Among the entries that follow, the required portion opens with the line containing "The height and width of the screenshot is (115, 224)." and closes with the line containing "Click the trending-arrow". Give that portion again exactly, and nothing else.

Pixel coordinate grounding data
▼▼▼

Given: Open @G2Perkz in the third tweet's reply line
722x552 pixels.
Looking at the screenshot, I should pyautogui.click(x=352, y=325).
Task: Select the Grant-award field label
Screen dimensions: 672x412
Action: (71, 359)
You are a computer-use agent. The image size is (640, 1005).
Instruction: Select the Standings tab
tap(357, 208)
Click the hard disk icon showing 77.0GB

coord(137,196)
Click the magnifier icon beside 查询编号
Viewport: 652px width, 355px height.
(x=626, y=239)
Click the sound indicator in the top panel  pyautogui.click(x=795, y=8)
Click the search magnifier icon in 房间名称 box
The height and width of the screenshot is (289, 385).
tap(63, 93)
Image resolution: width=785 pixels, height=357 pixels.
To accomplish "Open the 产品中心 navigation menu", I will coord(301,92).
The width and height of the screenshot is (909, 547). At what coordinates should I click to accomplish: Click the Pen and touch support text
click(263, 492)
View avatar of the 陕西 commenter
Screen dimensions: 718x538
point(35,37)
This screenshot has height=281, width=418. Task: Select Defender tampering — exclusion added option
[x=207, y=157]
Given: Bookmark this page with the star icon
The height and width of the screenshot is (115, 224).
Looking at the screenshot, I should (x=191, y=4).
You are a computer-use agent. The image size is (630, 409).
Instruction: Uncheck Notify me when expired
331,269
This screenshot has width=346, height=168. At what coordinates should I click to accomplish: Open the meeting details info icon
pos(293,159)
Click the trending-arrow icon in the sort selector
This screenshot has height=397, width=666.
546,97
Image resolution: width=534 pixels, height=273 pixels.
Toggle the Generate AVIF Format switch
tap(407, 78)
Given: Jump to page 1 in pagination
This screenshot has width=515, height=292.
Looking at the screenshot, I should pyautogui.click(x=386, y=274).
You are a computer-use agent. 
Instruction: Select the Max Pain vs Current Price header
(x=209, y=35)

▲▲▲

__Response to this task__
The height and width of the screenshot is (115, 224).
Looking at the screenshot, I should (x=191, y=4).
You are a computer-use agent. The image size is (630, 409).
Instruction: Uncheck Notify me when expired
331,269
This screenshot has width=346, height=168. At what coordinates should I click to accomplish: Open the meeting details info icon
pos(293,159)
Click the trending-arrow icon in the sort selector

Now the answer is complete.